I was disappointed in this one.  Another grab on Netgalley that didn't pan out quite they way I was hoping.  Picking new books is tough.  When I have high hopes for a story from the synopses and it doesn't deliver on the premise advertised, I find it very hard to support the novel.

This novel plus The Queen of All Crows really put me in a bad place when trying to write helpful, objective reviews.  Even when I dislike a book, I try to remain objective that others may find what I consider faults to be entertaining or essential to their reading experience.  

Now that I have recuperated with some very excellent reading--reviews on those in the next couple days--I feel ready to write about The New Dark

This is a book about an EMP future.  There are no electronics, there is no grid; there are only mutants.  That was the hook that made me pick it off the "shelf."
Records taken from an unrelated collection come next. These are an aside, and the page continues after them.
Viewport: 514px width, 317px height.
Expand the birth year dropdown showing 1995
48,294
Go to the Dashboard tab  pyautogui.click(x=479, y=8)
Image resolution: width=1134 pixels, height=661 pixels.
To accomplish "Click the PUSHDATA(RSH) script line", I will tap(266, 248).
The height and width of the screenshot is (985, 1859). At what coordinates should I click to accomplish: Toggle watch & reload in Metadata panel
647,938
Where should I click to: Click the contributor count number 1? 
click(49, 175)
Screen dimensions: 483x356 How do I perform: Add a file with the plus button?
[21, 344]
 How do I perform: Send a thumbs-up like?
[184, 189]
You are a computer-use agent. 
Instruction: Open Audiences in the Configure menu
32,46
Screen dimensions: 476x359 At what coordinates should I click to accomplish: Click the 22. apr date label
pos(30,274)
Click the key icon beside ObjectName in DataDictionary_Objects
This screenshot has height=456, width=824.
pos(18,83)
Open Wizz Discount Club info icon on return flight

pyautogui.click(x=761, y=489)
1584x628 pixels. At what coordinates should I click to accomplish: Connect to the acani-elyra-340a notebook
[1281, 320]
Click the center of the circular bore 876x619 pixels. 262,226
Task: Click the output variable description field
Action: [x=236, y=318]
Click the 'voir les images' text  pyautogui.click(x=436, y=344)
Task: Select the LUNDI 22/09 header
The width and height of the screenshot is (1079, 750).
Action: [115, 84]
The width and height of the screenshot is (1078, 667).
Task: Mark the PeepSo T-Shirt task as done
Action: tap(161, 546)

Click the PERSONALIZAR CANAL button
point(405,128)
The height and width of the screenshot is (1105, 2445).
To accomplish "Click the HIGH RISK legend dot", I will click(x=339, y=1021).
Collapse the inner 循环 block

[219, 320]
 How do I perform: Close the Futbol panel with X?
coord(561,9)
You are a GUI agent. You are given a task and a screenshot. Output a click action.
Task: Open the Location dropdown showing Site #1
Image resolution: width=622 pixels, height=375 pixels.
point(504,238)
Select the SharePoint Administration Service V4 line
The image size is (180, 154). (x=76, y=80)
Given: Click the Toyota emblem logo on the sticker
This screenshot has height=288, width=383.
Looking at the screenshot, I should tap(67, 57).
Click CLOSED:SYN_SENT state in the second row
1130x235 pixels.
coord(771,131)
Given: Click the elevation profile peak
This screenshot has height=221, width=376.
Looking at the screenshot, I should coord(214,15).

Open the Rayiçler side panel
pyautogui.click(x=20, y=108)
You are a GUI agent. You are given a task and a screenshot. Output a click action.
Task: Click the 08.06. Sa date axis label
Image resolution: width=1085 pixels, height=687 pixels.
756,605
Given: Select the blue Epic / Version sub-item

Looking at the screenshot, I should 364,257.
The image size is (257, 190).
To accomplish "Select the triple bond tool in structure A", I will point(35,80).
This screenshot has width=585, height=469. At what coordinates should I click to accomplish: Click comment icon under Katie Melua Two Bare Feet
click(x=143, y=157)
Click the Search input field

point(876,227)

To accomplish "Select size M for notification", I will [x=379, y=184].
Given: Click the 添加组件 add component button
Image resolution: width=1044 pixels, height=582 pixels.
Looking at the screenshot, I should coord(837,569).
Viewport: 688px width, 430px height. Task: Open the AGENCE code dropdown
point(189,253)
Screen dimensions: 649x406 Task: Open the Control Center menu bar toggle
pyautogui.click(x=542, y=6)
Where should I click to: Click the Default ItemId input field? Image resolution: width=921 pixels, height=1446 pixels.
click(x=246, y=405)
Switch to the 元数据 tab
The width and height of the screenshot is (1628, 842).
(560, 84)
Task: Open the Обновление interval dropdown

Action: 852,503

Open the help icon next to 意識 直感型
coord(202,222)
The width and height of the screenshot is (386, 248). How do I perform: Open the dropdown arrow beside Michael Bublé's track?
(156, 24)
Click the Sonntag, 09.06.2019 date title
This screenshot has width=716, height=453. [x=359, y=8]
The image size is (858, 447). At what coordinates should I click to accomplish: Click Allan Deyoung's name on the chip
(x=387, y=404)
I am really attracted to the idea of a world without the grid.  I gravitate towards books that have this premise.  Then the author threw in mutants.  How very X-Men.  Plenty of room to make a book impossible to put down.  Except that didn't happen.  I never really made a connection with the story and didn't feel the need to invest my time in it.

Then Sorrel comes across the Free People.  Wow.  I could be reading it completely wrong, but I really just did not like this section.  I felt like the story had stepped away from itself and onto a soapbox.  The reader was left there to wallow in the politics.  We also end up in a major metropolis run on slave labor.  Mutant and human race relations abound.  How many tropes can we shove in one manuscript?

Unfortunately, the story suffered from mediocre editing.  Maybe in ten years they can get a new editor on it and release a reboot edition.  While they're there, they can eliminate a few of the extraneous YA stereotypes.  Best of luck to any who go forward and try this novel.  I hope you find something to enlighten you.